M-tip electro-ablation of pneumo-cysts for treatment of spontaneous pneumothorax as a secondary method to stapling: a confirmation study

Interact Cardiovasc Thorac Surg. 2005 Dec;4(6):614-7. doi: 10.1510/icvts.2005.115691. Epub 2005 Sep 16.

Abstract

Background: We recently established new guidelines for our electro-ablation technique, which has been shown to be a ubiquitous, easy, and cost effective method secondary to stapled resection of pneumo-cysts for the treatment of pneumothorax. The present study was conducted as a confirmation of the effectiveness of this technique.

Patients and methods: Between July 1998 and June 2003, 164 consecutive patients with spontaneous pneumothorax underwent surgery. Dependent lesions were resected using staplers. If found, residual lesions were ablated using M-tip electro-ablation (Group M).
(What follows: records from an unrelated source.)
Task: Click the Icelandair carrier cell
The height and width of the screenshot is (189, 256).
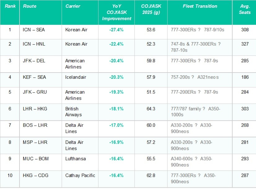Action: pyautogui.click(x=76, y=77)
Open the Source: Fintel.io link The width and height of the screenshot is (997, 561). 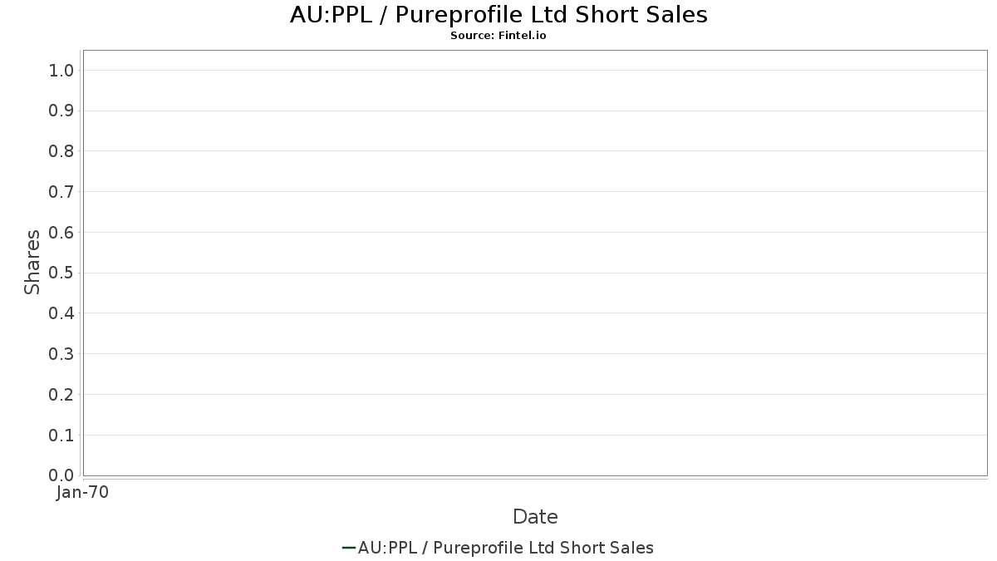(499, 36)
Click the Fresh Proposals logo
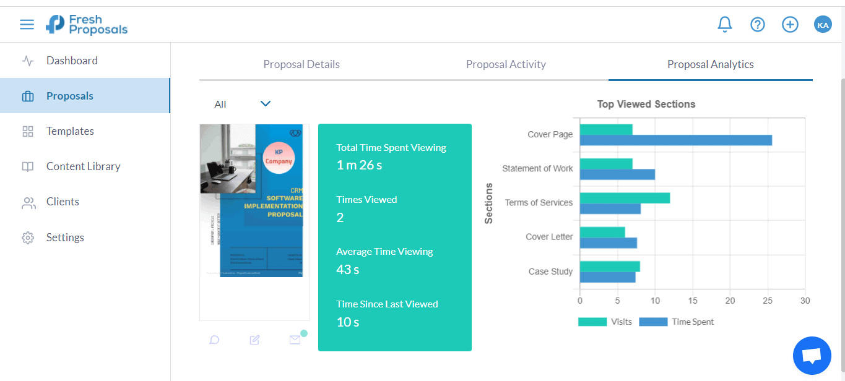 87,25
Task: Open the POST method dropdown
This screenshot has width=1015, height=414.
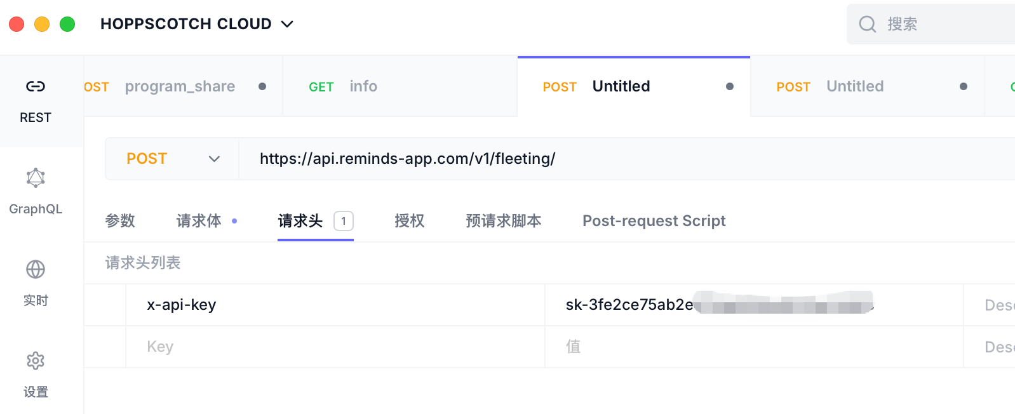Action: tap(172, 159)
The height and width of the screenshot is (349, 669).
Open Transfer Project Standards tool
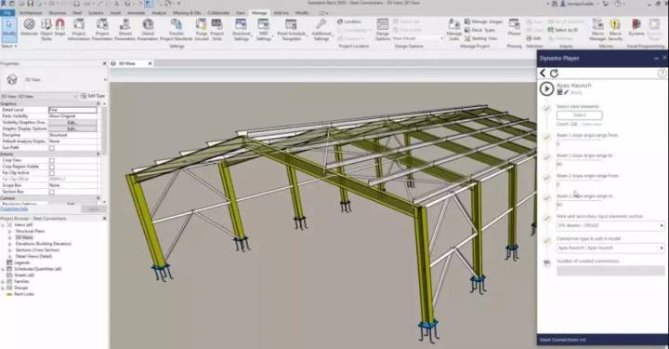[177, 30]
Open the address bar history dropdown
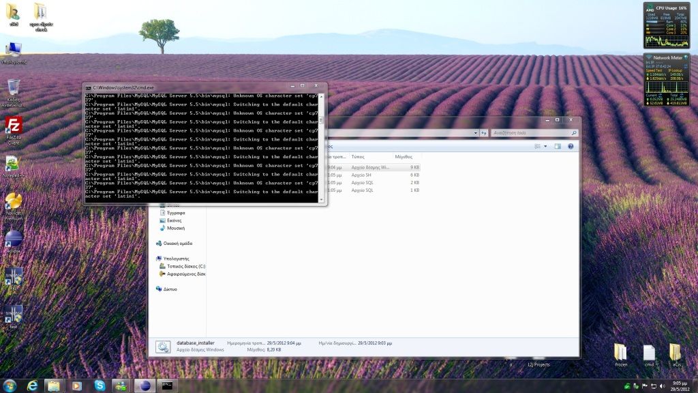Viewport: 698px width, 393px height. tap(474, 132)

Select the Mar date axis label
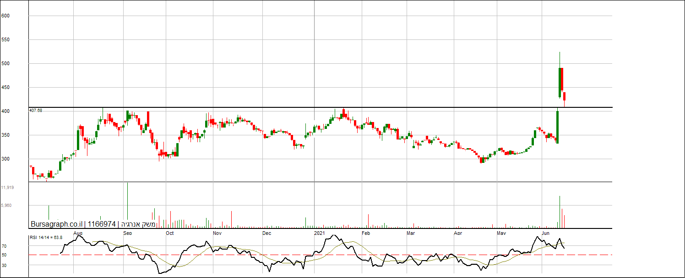411,233
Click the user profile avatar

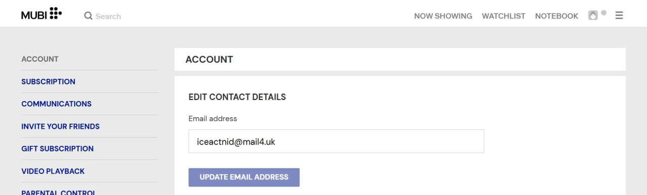593,16
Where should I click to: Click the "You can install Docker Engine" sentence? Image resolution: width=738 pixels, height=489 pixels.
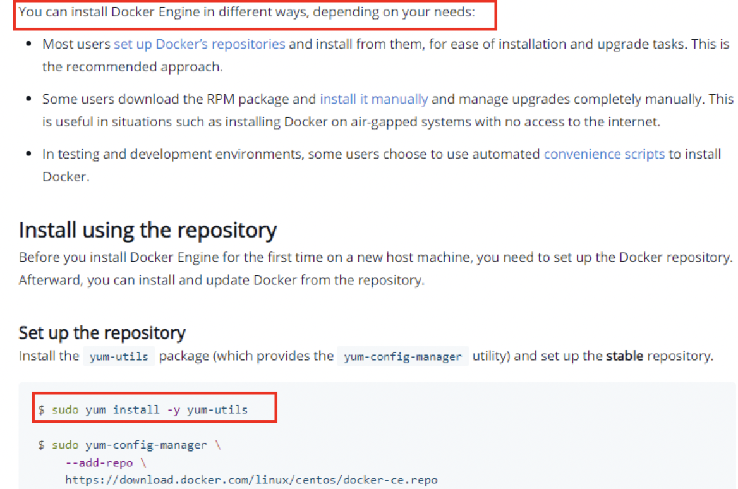[246, 12]
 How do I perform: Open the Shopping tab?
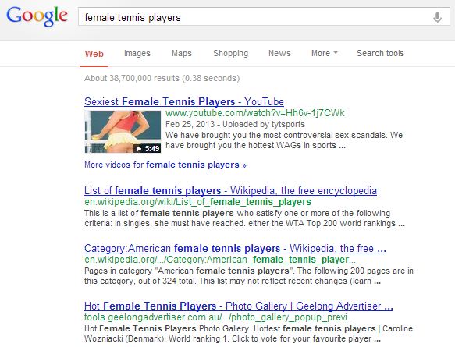[x=231, y=53]
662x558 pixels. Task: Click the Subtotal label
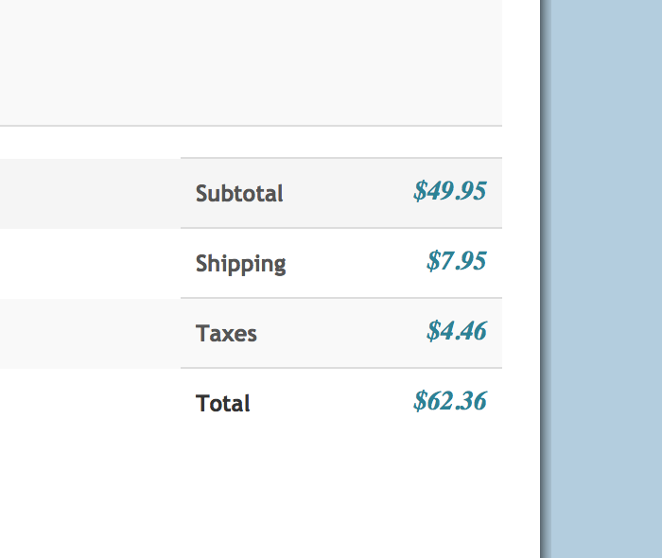point(239,194)
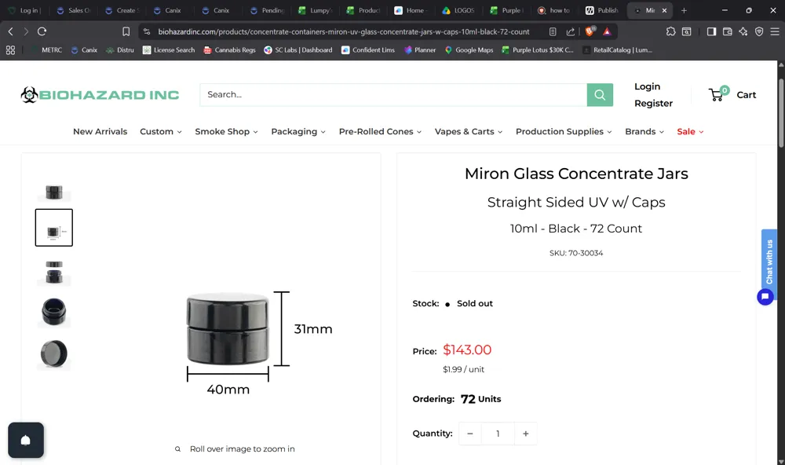The height and width of the screenshot is (465, 785).
Task: Click the Brave Shields lion icon
Action: [590, 31]
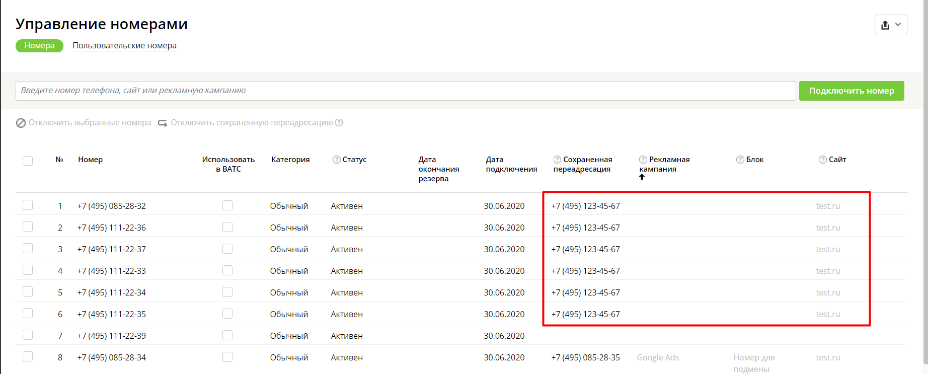
Task: Click sort arrow under Рекламная кампания
Action: pos(642,177)
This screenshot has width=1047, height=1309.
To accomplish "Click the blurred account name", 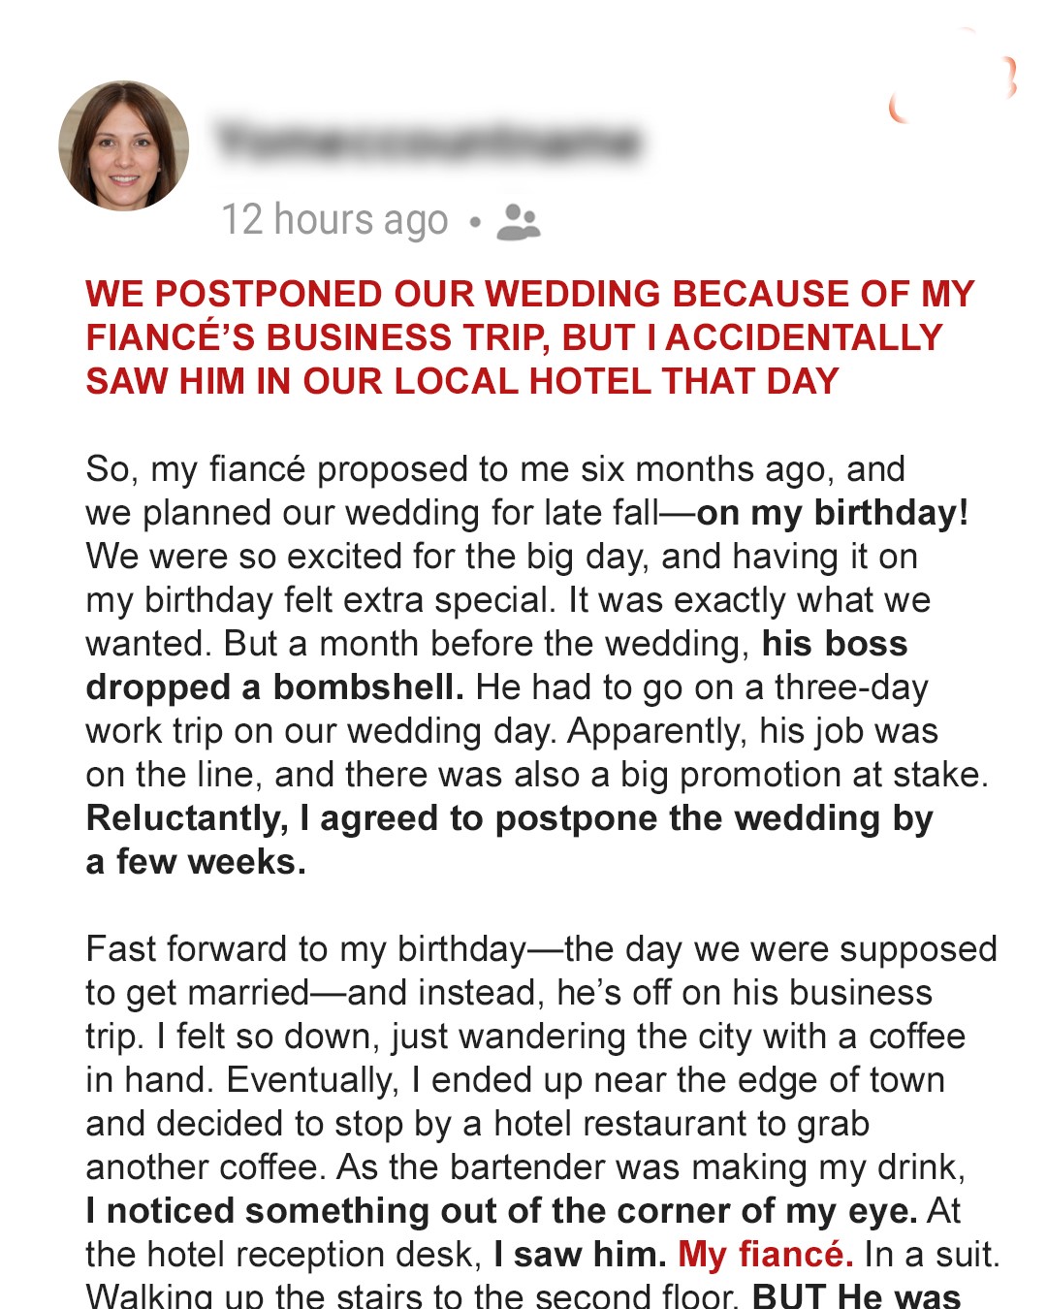I will (x=428, y=142).
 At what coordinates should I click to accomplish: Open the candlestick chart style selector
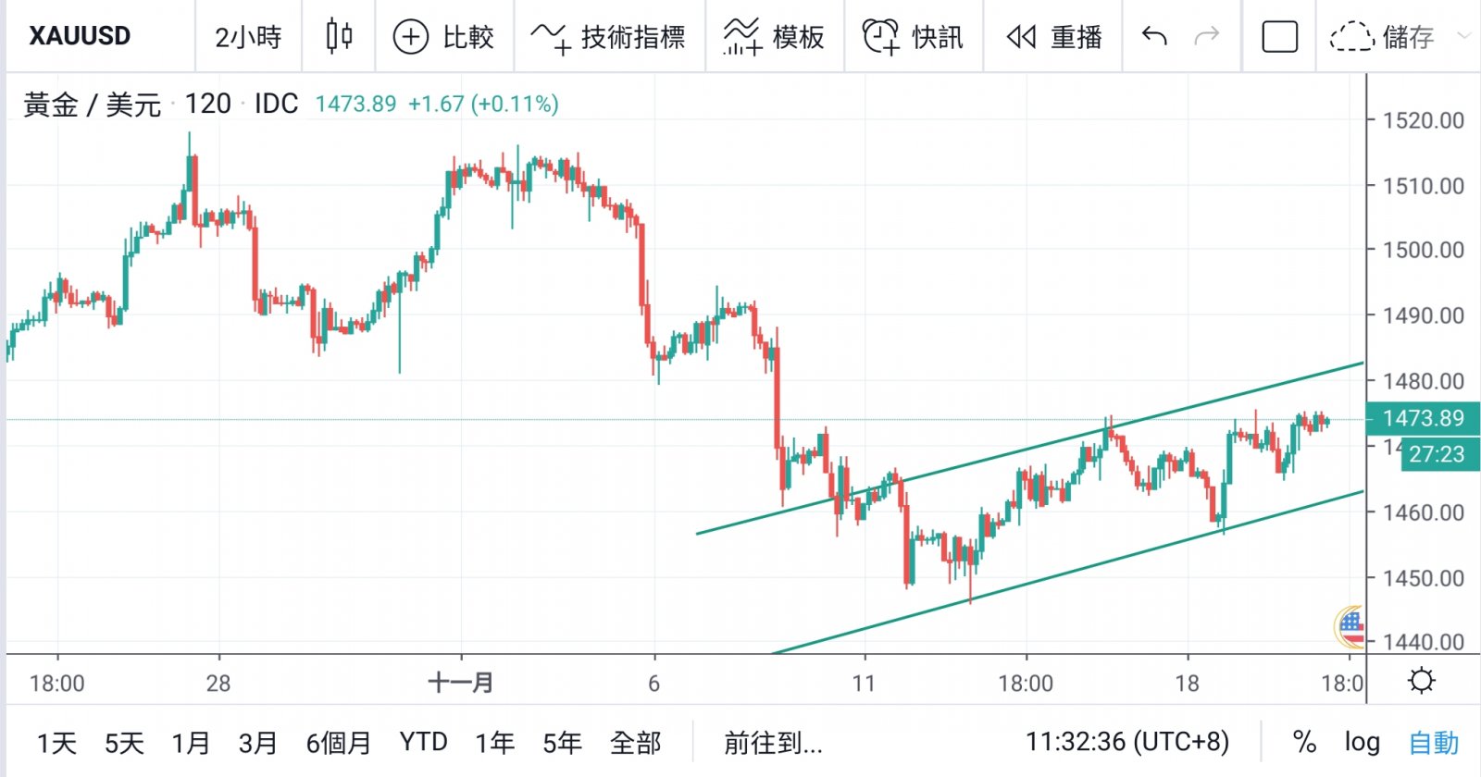(339, 37)
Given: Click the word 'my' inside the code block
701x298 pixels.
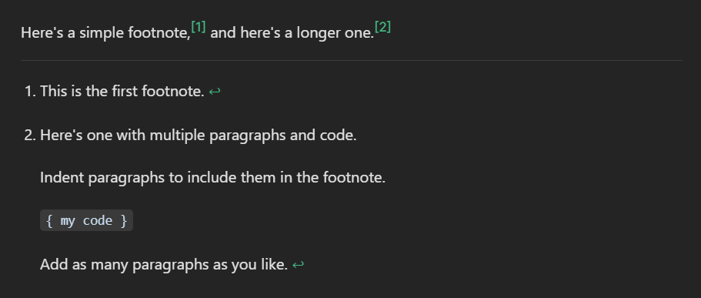Looking at the screenshot, I should point(68,222).
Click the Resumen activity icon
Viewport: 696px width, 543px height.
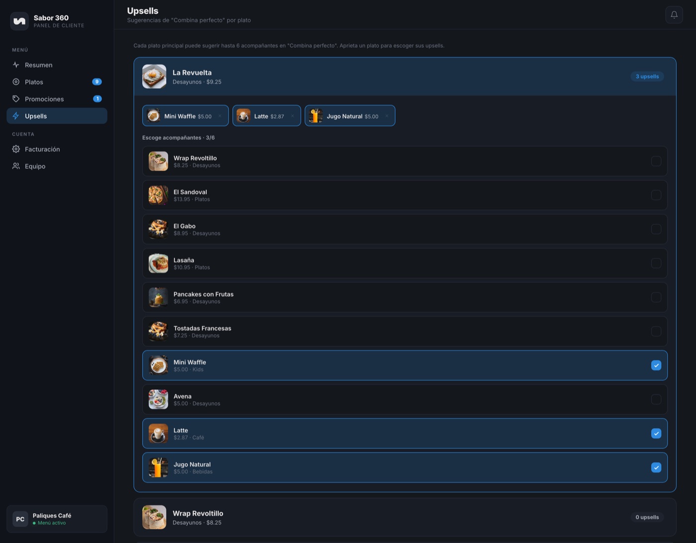tap(16, 65)
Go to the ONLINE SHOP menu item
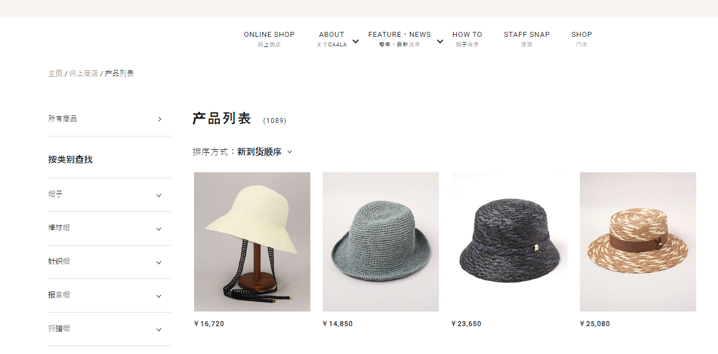The height and width of the screenshot is (354, 718). (269, 39)
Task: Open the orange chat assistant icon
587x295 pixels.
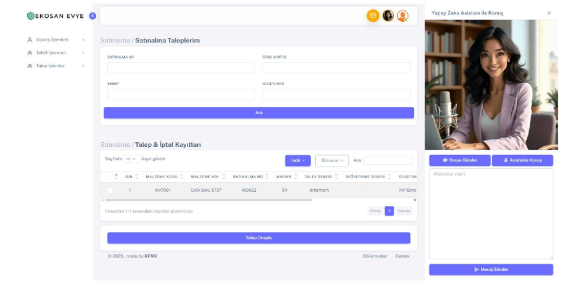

When the ablated pneumo-cysts were greater than 2 cm in diameter, pleural treatment was carried out by covering the surface with absorbable mesh sheets (Group L).

Results: There were 7 cases (4.2%) of relapse of spontaneous pneumothorax and each underwent another operation due to the relapse. None of the lesions in the relapse cases received electro-ablation in the first operation. Relapse-free cases were 97/103 (94%) in Group N (no ablation group), 48/49 (98%) in Group M, and 12/12 (100%) in Group L (P=0.4).

Comments: Our results demonstrated the safety and efficacy of our M-tip electro-ablation technique for pneumo-cysts as a secondary method to stapling. We considered that it was feasible for the treatment of spontaneous pneumothorax.